Personal information
- Full name: Noa Boutin
- Date of birth: 10 September 2003 (age 23)
- Place of birth: Paris, France
- Height: 1.84 m (6 ft 0 in)
- Position: Left back

Team information
- Current team: Inverness Caledonian Thistle
- Number: 3

Youth career
- 2017–2020: AC Boulogne-Billancourt
- 2020–2022: AFC Bournemouth

Senior career*
- Years: Team / Apps / (Gls)
- 2022–2026: AFC Bournemouth / 0 / (0)
- 2022: → Poole Town (loan)
- 2022: → Weymouth (loan) / 8 / (0)
- 2023: → Gosport Borough (loan)
- 2024–2025: → Eastleigh (loan) / 34 / (1)
- 2025–2026: → Sutton United (loan) / 8 / (0)
- 2026–: Inverness Caledonian Thistle / 7 / (0)

= Noa Boutin =

French footballer (born 2003)

Noa Boutin (born 10 September 2003) is a French professional footballer who currently plays for Scottish Championship side, Inverness Caledonian Thistle.

== Early life and career ==
Born in Paris, Boutin played for the footballing division of Parisian sports club AC Boulogne-Billancourt, before being scouted by recently relegated Premier League side, AFC Bournemouth.

In February 2022, Boutin was sent out on loan to Southern League Premier Division side, Poole Town, until the end of the season.

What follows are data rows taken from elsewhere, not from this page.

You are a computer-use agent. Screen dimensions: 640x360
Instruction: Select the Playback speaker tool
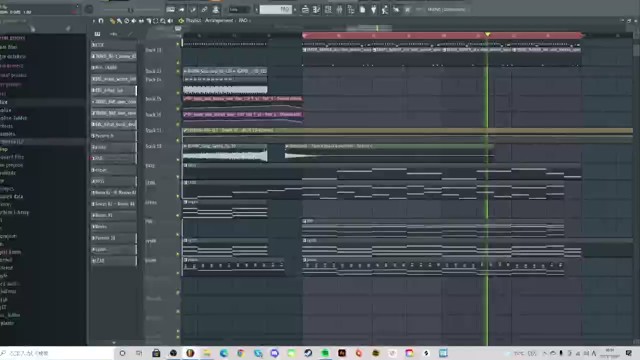point(170,21)
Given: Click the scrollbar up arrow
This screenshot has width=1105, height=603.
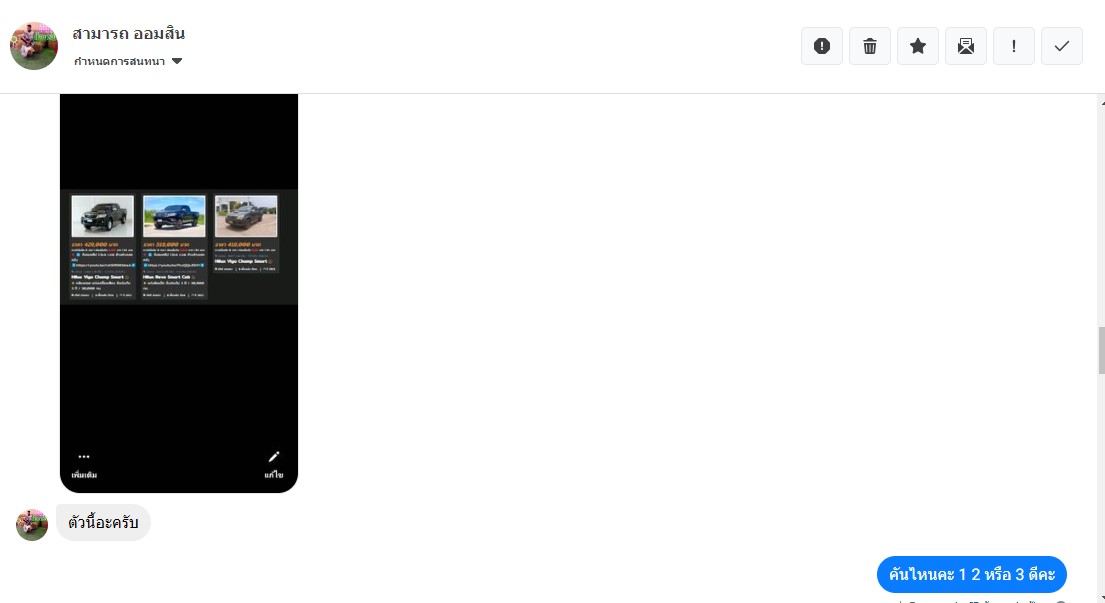Looking at the screenshot, I should tap(1101, 103).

In August 2022, Boutin was sent on loan to National League South side, Weymouth, before returning to Bournemouth in October. Later that season, in January 2023, Boutin returned to the Southern League Premier Division, joining Gosport Borough, on loan until the end of the season.

In August 2024, Boutin joined National League side, Eastleigh, on loan for a season, before returning to the National League again the following August with Sutton United.

On 16 June 2026, Boutin was released by Bournemouth, and moved to Scotland, signing a pre-contract agreement with Scottish Championship side, Inverness Caledonian Thistle.